[Source data]
start
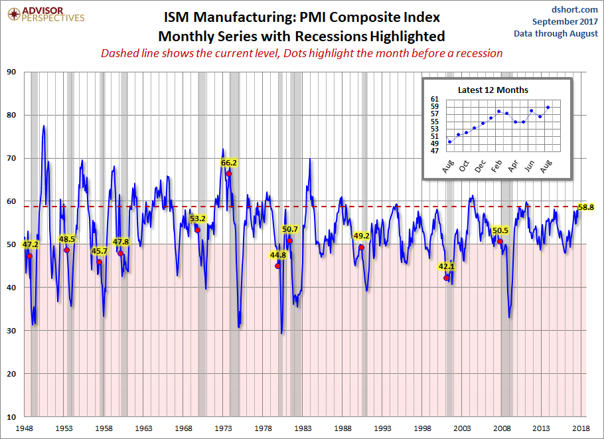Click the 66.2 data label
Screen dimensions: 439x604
229,162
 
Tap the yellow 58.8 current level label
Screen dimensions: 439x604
586,207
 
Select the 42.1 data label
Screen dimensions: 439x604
447,267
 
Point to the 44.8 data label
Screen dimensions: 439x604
278,254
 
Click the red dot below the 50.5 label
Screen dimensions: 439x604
500,242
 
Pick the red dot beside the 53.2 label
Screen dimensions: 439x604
197,230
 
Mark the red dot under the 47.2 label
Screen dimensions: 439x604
30,256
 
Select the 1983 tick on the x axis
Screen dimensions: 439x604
303,429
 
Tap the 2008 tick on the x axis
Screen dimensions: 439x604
502,429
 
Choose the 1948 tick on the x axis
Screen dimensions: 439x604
25,429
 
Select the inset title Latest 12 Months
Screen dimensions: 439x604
493,90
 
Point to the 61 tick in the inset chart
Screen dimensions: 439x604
end
● YOUR TASK: Count the lines above that contain the string "tick", treating uppercase and lowercase as different. Reply with the number only.

● COMPLETED TASK: 4